EXERCISE:
Gather each line of the entries below that includes "card".
(INPUT DATA begins)
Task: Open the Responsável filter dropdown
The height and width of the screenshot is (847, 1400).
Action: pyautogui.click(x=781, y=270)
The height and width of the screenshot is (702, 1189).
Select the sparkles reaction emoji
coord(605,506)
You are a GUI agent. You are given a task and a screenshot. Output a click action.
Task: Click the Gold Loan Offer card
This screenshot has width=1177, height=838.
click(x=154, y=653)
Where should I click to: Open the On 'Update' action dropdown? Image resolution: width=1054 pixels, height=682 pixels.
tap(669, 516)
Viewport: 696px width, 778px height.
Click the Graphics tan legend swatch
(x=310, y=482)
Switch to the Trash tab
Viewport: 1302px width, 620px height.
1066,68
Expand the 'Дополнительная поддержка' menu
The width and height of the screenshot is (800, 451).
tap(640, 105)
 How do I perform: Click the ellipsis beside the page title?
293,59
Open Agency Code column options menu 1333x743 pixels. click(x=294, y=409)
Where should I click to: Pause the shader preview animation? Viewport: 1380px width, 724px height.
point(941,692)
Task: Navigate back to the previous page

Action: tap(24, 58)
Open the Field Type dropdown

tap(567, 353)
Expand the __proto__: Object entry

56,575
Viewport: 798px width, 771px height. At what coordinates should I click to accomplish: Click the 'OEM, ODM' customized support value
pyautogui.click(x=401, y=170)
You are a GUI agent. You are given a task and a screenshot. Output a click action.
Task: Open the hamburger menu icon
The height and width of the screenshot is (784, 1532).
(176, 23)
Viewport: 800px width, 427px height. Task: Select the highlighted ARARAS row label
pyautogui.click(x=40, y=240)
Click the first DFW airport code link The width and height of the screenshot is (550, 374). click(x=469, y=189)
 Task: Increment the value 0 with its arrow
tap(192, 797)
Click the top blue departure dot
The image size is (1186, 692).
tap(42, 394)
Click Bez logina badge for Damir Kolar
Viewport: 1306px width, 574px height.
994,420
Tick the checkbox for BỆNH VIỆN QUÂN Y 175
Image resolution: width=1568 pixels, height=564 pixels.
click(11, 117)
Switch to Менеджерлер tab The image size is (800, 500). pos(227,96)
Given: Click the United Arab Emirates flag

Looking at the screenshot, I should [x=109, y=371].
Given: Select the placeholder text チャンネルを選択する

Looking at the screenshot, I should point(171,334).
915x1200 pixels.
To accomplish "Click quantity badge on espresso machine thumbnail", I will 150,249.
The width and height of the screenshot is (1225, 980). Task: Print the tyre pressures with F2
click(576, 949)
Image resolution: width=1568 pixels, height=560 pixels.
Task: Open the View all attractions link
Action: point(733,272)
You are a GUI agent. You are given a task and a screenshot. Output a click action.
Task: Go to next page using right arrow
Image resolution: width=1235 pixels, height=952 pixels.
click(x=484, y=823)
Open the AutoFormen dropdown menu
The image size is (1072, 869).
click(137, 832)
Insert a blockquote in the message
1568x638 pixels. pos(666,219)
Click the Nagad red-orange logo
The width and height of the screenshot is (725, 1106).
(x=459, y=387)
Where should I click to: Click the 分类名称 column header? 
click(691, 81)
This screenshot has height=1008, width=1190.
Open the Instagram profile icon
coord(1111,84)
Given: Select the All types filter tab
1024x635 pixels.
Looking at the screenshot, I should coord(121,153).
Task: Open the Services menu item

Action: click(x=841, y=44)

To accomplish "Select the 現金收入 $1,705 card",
(INPUT DATA ends)
SOLUTION BELOW:
Task: Click the Gold Loan Offer card
To accomplish "Select the 現金收入 $1,705 card",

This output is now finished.